S&P Global on Monday downgraded Kohl's and Nordstrom and gave them both negative outlooks, citing expectations that consumer spending will decline as a result of the COVID-19 pandemic, with longer-term ill effects on both retailers' revenue, profits and margins.
For Nordstrom, the ratings agency lowered all of its ratings to BBB- from BBB, and its short-term commercial paper rating to A-3 from A-2, according to an emailed press release. The same day, Nordstrom announced several financial measures: suspending its quarterly cash dividend beginning in the second quarter, suspending share repurchases, and drawing $800 million from its revolving credit line. The company also said it has no immediate need to raise capital and that it plans reductions of more than $500 million in operating expenses, capital expenditures and working capital.
In Kohl's case, S&P cited "coronavirus-related social distancing [and] temporary store closures," that along with "a downshift in consumer spending for discretionary merchandise will lead to a protracted decline in profit and cash flow." S&P thus lowered its ratings on the company, including the issuer credit rating to BBB- from BBB, per an emailed press release.
The latest downgrades from S&P are further evidence that COVID-19 has taken its toll on retail, particularly on department stores that were already in a precarious state.
Kohl's had already lowered its 2020 guidance well before the new year, and last month announced restructuring plans that would entail cutting some 250 jobs. That calls into question just how much the retailer's much-touted partnership with Amazon to take the e-commerce giant's returns has helped Kohl's. CEO Michelle Gass insisted as recently as January that the arrangement has driven meaningful traffic.
Now even that potential traffic driver is moot in light of Kohl's move to shutter stores in hopes of stemming the novel coronavirus pandemic. In its note, S&P analysts said that the government mandate for people to avoid crowds and for nonessential stores to shutter "could heavily weigh on Kohl's performance in the next few quarters," with "imminent elevated unemployment and weak consumer demand" impeding any recovery. For this fiscal year, S&P expects Kohl's revenue to decline more than 20% and "a significant erosion in EBITDA margin," with pressure easing somewhat in the second half of the year. They do see e-commerce helping a bit.
"Kohl's online business, which represents about one quarter of sales, could partially offset the impact of closed stores in a limited fashion," they wrote. "The negative outlook reflects the elevated uncertainty around the impact of [the] coronavirus and a recessionary backdrop that could impair Kohl's ability to reduce leverage to under 3x in the next one to two years after a severe near-term shock."

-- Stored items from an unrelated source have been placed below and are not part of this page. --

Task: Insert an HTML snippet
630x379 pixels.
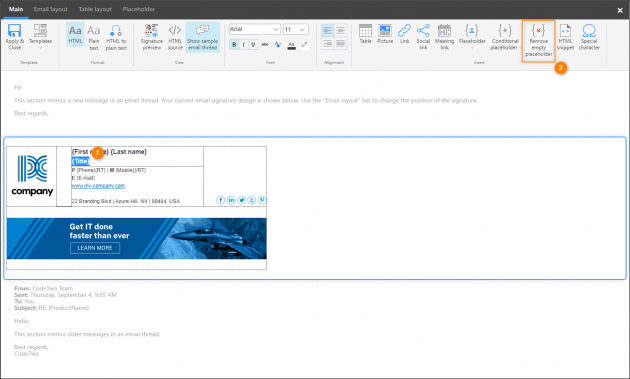Action: (x=565, y=37)
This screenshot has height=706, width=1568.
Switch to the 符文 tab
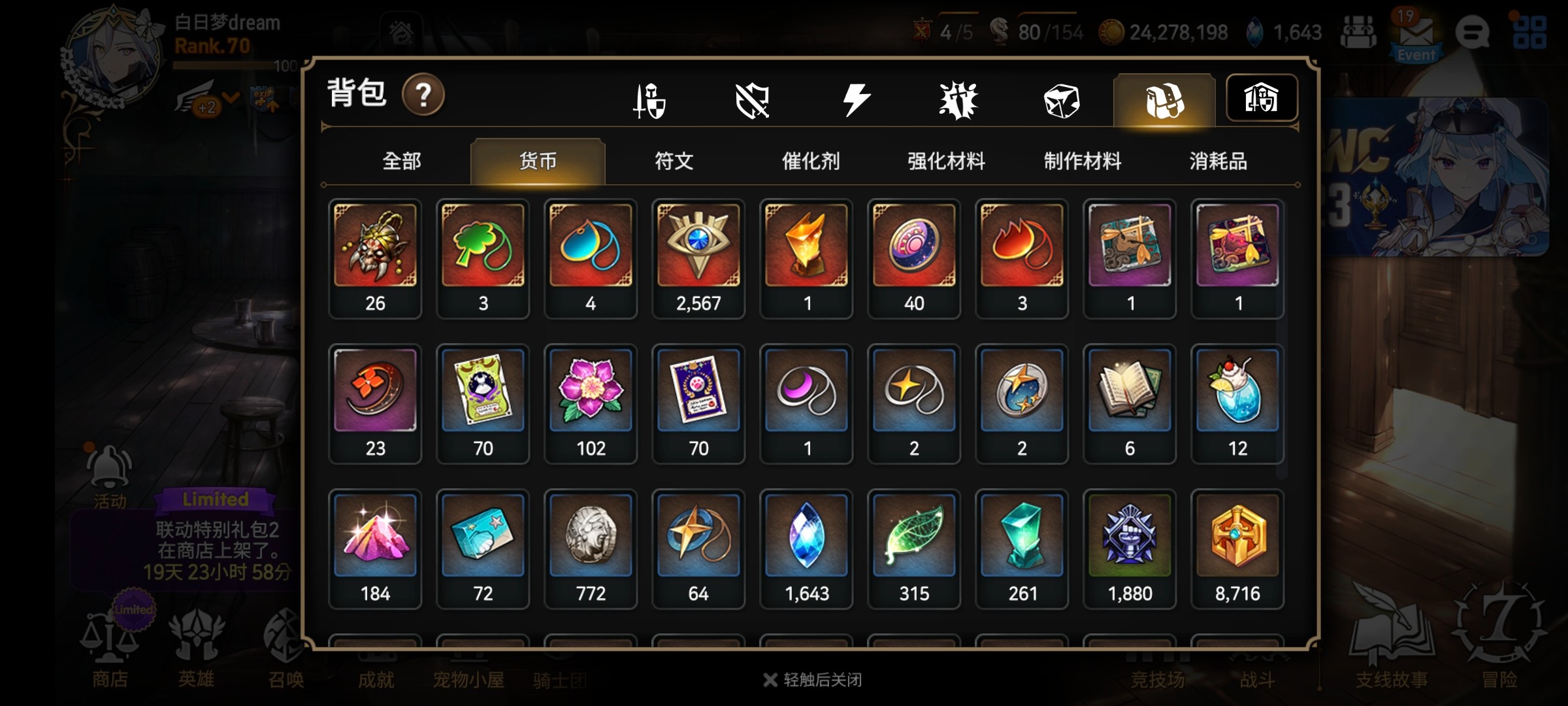(674, 161)
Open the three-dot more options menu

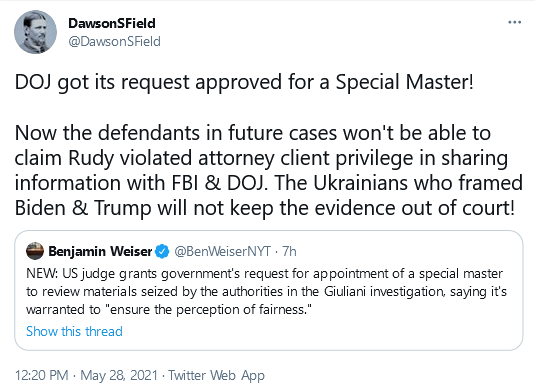coord(514,23)
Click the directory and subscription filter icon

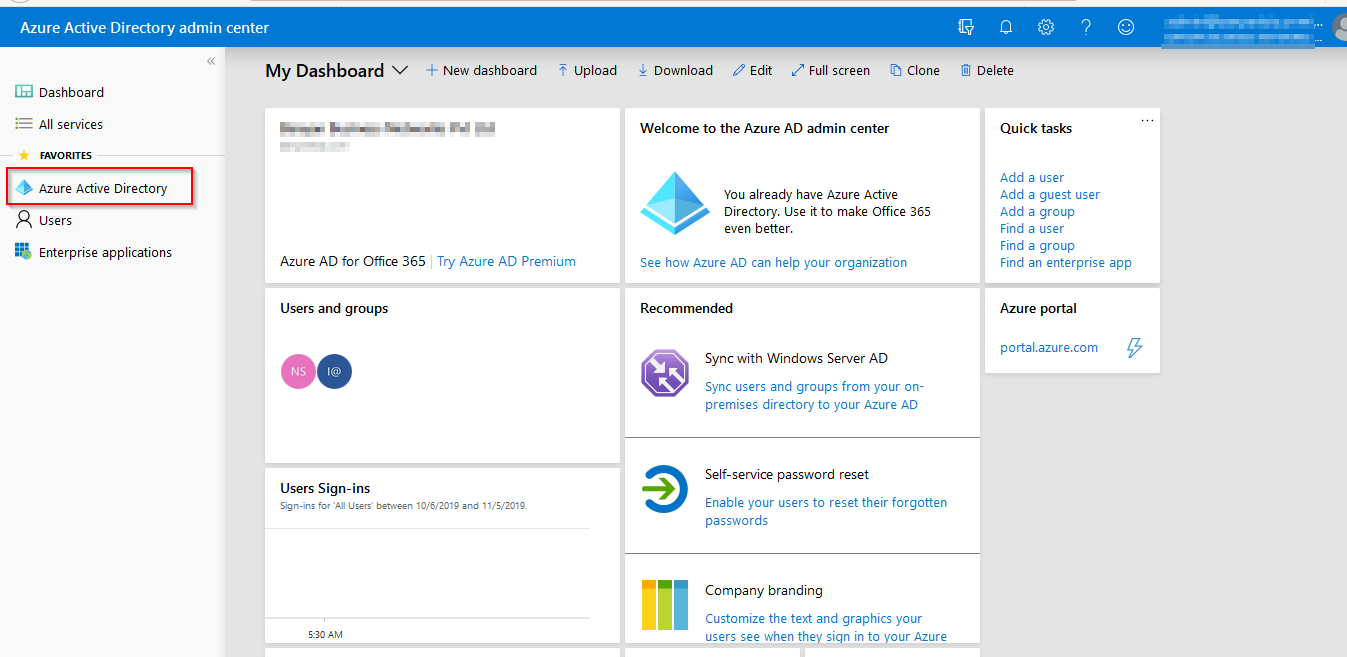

Meanwhile, Nordstrom, the department store perhaps most willing to pursue innovations that could help redeem that model, also faces intense pressure. The retailer opened its first New York City flagship last fall with high hopes for its contribution to the business. Most of the costs of that massive undertaking are behind it, but the store is now temporarily shuttered. The expense cuts the retailer announced Monday are on top of its plans for cutting some $200 million to $250 million in fiscal 2020, per its release.
S&P analysts dinged the retailer for its status as a department store. "The downgrade reflects our concerns over the potential steep impact of the coronavirus outbreak on Nordstrom's sales and cash flows this year," they wrote. "We believe the department store sector is particularly susceptible given its discretionary merchandise mix and our expectation for imminent elevated unemployment and weak consumer demand."
Their negative outlook for Nordstrom reflects the uncertainty brought on by the pandemic and what S&P called an "impending recession," as well as "concerns the company may temporarily exceed its maximum leverage covenant following its recent draw on its revolver and weaker near-term performance expectations."